By Liam Dynes
Originally published on Jan. 21, 2003 in The Brock Press
The elimination of the OAC year of high schools in Ontario has resulted in massive increases in university applications for September.
With the double cohort year looming, universities have been preparing for a large influx of first-year students. The Jan. 15 deadline to apply to Ontario universities has allowed Brock University its first chance to see how its enrolment will be affected this coming fall.
“As of this morning [Friday, Jan. 17], we have 26,271 applications,” said Barb Anderson from Brock’s registrar’s office, “which is a 126 per cent increase from last year at this time, when we had 11,621. Of those numbers, 5,028 applications place Brock as a first choice, which is up 76 per cent from the same time last year.”
Second choice applications are also up by 77 per cent, third choices are up 70 per cent and choices beyond the top three amount to 11,816, up more than 350 per cent from the 3,328 received last year. But with all of these increased numbers, Anderson feels it is important to realize that the actual number of students applying is not quite as high.
“We treat all applications equally, no matter where in the ranking they are found,” said Anderson. “But even with those numbers, the actual number of applicants is probably around 17,000 when double applications are taken into account.”
Brock’s administration is confident that, even with large prospective numbers, the university will be able to handle itself. “It’s a bit of a mouthful,” said Brock President David Atkinson. “One of the problems right now is that we’re not sure what that actually means, as the 26,000 number is a gross number, referring to all choices, but we do know that these applications tend to pool in high demand programs, such as child and youth studies or sports management.”
Atkinson also says that the school has yet to set a firm plan on how to deal with these applications, as the numbers tend to fluctuate over the next couple weeks, and once the field of applicants solidifies, Brock can start to look at filling its expected 3,725 first year spots for the fall.
“Given that we have a set number right now of 3,725 that we will accept, we’re reasonably confident we’ll be able to manage,” said Atkinson. “One concern we all do have right now is about the total number of spaces available in all Ontario universities, and that the Ontario government won’t ask schools to keep taking in more students that we just can’t handle.”
As far as Brock’s internal handlings of the cohort, the school’s primary concern, according to Atkinson, is maintaining the quality of its programs no matter what kind of influx it receives. But Atkinson believes that the double cohort will only be the start of a whole new problem area of increased university admission.
“The double cohort is only part of the problem,” said Atkinson. “The demand for higher education is [rising], with only a small drop-off in 2005 or 2006 when the cohort students graduate. But for now, until we know what the expectations are for the system, things are up in the air. Some students may not get their first choice, either in program or institution, but it’s a hope not to have to turn anyone away.”
Despite universities’ preparations, high school students are still wary. When asked about student concerns at his school, a St. Catharines secondary school guidance counsellor, who asked to remain unnamed, cited the pressure of competition as well as the worries of parents in a student’s planning for university.

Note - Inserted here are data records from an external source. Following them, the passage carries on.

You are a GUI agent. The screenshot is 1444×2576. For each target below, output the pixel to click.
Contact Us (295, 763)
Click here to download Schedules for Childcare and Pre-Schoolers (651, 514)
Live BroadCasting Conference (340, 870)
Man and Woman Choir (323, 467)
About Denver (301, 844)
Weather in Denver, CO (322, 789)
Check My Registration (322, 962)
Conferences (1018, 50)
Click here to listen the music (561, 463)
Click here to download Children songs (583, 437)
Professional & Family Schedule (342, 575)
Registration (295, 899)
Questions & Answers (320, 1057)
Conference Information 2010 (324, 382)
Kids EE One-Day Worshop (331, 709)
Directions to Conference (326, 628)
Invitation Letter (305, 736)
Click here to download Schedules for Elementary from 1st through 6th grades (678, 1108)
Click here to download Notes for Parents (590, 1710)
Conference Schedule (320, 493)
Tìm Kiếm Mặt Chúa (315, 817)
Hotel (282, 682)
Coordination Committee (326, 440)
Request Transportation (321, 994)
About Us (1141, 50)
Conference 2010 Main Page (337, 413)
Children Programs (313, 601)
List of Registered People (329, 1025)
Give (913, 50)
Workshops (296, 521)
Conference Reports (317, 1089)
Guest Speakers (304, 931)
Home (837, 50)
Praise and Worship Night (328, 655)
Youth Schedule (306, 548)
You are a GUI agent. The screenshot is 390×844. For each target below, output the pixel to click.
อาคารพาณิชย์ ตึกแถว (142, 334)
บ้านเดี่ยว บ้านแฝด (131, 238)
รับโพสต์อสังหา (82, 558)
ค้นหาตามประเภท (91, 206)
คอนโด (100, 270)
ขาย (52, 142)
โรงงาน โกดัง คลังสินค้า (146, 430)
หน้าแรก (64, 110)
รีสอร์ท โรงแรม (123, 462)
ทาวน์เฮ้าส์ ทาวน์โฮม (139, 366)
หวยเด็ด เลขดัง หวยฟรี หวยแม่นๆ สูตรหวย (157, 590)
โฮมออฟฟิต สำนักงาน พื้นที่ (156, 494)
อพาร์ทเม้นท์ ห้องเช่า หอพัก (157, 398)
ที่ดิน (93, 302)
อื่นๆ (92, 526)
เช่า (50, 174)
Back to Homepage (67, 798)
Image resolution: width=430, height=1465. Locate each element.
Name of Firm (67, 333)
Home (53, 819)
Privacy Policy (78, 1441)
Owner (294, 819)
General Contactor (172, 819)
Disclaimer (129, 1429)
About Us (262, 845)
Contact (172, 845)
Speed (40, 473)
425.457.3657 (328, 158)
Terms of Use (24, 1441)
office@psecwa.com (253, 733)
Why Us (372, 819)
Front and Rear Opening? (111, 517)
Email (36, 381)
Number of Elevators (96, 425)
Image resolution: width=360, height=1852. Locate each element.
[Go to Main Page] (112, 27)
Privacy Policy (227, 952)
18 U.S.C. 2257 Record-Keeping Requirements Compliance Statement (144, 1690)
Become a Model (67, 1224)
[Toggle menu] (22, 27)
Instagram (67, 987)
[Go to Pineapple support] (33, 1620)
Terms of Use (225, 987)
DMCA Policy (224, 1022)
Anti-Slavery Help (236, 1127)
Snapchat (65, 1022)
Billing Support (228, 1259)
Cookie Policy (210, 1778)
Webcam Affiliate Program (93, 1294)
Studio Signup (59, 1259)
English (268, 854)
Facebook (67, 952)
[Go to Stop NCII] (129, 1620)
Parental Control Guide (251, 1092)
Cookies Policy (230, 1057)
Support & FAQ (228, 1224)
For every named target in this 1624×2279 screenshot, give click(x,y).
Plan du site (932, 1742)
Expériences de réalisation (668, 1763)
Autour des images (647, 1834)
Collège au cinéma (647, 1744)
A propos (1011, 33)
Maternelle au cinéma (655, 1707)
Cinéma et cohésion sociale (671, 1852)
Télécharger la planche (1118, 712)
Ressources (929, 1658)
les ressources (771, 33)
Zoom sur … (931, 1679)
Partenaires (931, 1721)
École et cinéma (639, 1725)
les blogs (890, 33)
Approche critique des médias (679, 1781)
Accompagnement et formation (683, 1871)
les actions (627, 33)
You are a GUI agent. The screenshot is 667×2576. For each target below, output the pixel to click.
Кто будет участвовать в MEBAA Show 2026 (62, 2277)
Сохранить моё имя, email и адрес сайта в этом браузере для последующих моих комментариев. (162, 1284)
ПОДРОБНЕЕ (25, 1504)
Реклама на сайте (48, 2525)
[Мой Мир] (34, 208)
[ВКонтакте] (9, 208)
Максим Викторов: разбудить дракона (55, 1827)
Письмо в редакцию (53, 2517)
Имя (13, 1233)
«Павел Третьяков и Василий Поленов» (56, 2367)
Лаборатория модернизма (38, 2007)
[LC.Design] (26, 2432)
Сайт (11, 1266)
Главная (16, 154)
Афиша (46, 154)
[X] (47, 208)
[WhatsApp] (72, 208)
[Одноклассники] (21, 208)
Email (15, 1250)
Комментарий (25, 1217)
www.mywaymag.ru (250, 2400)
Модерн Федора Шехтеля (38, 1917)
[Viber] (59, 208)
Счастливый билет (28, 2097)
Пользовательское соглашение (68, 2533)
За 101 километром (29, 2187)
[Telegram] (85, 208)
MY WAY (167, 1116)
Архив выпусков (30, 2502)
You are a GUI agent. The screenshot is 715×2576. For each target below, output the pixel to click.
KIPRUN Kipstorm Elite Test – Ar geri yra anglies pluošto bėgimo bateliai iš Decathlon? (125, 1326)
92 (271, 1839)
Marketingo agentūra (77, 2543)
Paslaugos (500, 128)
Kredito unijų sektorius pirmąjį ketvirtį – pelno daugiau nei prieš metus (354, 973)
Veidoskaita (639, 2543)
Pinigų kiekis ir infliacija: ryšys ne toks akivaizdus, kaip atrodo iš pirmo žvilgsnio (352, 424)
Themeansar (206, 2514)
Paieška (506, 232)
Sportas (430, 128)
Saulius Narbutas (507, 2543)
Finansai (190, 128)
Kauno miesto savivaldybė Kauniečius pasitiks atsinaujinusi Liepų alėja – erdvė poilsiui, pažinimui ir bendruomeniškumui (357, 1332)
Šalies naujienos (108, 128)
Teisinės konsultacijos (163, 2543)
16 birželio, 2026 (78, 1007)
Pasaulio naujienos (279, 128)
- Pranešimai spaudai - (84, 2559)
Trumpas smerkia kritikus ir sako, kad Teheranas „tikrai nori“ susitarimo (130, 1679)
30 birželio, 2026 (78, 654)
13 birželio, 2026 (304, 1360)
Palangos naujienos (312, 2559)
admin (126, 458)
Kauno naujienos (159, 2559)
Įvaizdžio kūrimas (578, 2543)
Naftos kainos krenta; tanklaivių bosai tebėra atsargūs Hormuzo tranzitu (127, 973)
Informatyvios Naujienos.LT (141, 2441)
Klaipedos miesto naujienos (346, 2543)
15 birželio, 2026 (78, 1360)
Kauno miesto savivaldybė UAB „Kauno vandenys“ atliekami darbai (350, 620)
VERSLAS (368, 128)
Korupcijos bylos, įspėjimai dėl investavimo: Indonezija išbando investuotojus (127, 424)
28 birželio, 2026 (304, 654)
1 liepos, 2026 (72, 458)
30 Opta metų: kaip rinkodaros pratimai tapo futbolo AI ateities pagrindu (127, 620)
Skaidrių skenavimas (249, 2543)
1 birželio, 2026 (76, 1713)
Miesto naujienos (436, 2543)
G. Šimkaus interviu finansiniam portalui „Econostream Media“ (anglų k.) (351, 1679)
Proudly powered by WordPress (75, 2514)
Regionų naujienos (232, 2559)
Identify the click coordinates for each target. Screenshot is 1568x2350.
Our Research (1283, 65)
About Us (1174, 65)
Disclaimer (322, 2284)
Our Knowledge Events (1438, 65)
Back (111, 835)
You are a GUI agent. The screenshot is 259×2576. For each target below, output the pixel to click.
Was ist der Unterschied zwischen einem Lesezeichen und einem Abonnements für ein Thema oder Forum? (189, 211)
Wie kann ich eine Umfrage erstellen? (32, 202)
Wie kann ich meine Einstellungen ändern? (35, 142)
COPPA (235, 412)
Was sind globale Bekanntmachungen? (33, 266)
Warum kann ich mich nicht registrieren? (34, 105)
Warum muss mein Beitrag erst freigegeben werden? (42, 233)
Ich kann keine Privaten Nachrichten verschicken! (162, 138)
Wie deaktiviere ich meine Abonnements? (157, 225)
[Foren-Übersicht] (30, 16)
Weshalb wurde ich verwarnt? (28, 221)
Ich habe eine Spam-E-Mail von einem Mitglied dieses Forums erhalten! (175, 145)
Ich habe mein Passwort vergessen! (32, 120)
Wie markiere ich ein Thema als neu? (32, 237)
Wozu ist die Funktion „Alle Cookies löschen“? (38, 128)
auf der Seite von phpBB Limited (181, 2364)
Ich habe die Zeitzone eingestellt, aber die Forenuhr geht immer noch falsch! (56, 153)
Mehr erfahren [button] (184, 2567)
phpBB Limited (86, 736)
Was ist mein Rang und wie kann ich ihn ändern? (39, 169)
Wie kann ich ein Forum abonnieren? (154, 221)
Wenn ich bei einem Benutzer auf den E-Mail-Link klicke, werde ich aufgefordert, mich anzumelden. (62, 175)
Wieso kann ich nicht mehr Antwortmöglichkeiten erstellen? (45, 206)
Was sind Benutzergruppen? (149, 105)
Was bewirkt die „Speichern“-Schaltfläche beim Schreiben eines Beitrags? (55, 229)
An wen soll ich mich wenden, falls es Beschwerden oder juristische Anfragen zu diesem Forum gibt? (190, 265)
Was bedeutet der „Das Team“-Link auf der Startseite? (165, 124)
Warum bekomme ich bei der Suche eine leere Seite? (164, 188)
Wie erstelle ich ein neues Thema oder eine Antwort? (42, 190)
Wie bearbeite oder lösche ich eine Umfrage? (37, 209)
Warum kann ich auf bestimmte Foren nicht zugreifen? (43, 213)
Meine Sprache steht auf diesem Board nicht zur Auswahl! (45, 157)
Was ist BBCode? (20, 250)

“Everybody’s worried about getting in,” the counsellor said. “And most students are hedging their bets by applying to six or seven different schools and programs, where in the past most students just applied to the three free slots provided by the application forms. Out of our 366 total graduating grade 12 and OAC students, 77 or 78 have applied to university, and a lot of those will be backing it up with a college application. Number-wise I’m actually more curious to see how many of the remaining students apply to college rather than university, since the college deadline isn’t until Feb. 1.
“And as for the ages, with more 17 year olds entering university out of grade 12, I don’t know how the students are reacting. They don’t seem to be as concerned as the parents are. Parents don’t seem to want their kids going at an earlier age.”
Atkinson addresses these concerns citing the fact that Ontario has actually been in the minority until this year in their high school exit policies.
“Ontario is actually behind the times,” said Atkinson. “Most other provinces admit students to university at 17, and the behaviour at 17 out of grade 12 is really no different than 18 out of OAC. As far as residence space goes, we’re taking steps to have live-in advisers in our residences to help with adjustment, as it’s not the best idea to pour so many 17 year olds in together.”
But now Brock must wait and see how the applicant pool levels out in the next couple of weeks before deciding on a course of action that will determine its enrolment for the coming fall.